Exercise details:
Take the data that follows and return it exactly.

((

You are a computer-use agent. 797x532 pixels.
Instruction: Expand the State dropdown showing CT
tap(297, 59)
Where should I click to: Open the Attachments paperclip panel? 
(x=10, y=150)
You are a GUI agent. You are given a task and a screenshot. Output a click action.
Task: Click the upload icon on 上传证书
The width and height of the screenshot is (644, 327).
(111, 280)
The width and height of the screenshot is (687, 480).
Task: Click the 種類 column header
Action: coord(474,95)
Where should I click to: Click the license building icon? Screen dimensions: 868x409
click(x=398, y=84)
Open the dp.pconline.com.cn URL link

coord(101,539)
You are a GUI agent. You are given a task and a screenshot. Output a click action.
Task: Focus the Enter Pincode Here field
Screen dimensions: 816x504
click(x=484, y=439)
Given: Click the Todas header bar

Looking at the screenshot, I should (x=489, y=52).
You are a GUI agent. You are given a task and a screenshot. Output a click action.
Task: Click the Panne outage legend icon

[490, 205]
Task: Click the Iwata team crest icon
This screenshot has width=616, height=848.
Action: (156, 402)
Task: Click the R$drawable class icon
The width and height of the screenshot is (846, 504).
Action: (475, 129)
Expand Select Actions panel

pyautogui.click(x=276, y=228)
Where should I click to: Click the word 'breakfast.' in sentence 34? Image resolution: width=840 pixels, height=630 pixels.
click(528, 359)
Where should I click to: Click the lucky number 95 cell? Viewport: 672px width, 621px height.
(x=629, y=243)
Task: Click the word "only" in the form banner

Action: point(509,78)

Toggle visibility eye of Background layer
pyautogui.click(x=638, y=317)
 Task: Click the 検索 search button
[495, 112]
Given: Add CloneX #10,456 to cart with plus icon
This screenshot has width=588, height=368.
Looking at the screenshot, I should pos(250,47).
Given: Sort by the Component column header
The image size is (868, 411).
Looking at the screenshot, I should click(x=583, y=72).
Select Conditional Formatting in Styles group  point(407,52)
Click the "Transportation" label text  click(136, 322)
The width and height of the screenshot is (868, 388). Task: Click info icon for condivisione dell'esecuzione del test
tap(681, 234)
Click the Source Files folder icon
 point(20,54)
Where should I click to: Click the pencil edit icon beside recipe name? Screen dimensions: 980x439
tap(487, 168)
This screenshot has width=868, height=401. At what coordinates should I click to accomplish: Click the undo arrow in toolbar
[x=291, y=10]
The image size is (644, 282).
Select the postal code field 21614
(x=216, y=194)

))

Solution:
You are a computer-use agent. 797x532 pixels.
Instruction: Expand the State dropdown showing CT
tap(297, 59)
Where should I click to: Open the Attachments paperclip panel? 
(x=10, y=150)
You are a GUI agent. You are given a task and a screenshot. Output a click action.
Task: Click the upload icon on 上传证书
The width and height of the screenshot is (644, 327).
(111, 280)
The width and height of the screenshot is (687, 480).
Task: Click the 種類 column header
Action: coord(474,95)
Where should I click to: Click the license building icon? Screen dimensions: 868x409
click(x=398, y=84)
Open the dp.pconline.com.cn URL link

coord(101,539)
You are a GUI agent. You are given a task and a screenshot. Output a click action.
Task: Focus the Enter Pincode Here field
Screen dimensions: 816x504
click(x=484, y=439)
Given: Click the Todas header bar

Looking at the screenshot, I should (x=489, y=52).
You are a GUI agent. You are given a task and a screenshot. Output a click action.
Task: Click the Panne outage legend icon

[490, 205]
Task: Click the Iwata team crest icon
This screenshot has width=616, height=848.
Action: (156, 402)
Task: Click the R$drawable class icon
The width and height of the screenshot is (846, 504).
Action: (475, 129)
Expand Select Actions panel

pyautogui.click(x=276, y=228)
Where should I click to: Click the word 'breakfast.' in sentence 34? Image resolution: width=840 pixels, height=630 pixels.
click(528, 359)
Where should I click to: Click the lucky number 95 cell? Viewport: 672px width, 621px height.
(x=629, y=243)
Task: Click the word "only" in the form banner

Action: point(509,78)

Toggle visibility eye of Background layer
pyautogui.click(x=638, y=317)
 Task: Click the 検索 search button
[495, 112]
Given: Add CloneX #10,456 to cart with plus icon
This screenshot has width=588, height=368.
Looking at the screenshot, I should pos(250,47).
Given: Sort by the Component column header
The image size is (868, 411).
Looking at the screenshot, I should click(x=583, y=72).
Select Conditional Formatting in Styles group  point(407,52)
Click the "Transportation" label text  click(136, 322)
The width and height of the screenshot is (868, 388). Task: Click info icon for condivisione dell'esecuzione del test
tap(681, 234)
Click the Source Files folder icon
 point(20,54)
Where should I click to: Click the pencil edit icon beside recipe name? Screen dimensions: 980x439
tap(487, 168)
This screenshot has width=868, height=401. At what coordinates should I click to accomplish: Click the undo arrow in toolbar
[x=291, y=10]
The image size is (644, 282).
Select the postal code field 21614
(x=216, y=194)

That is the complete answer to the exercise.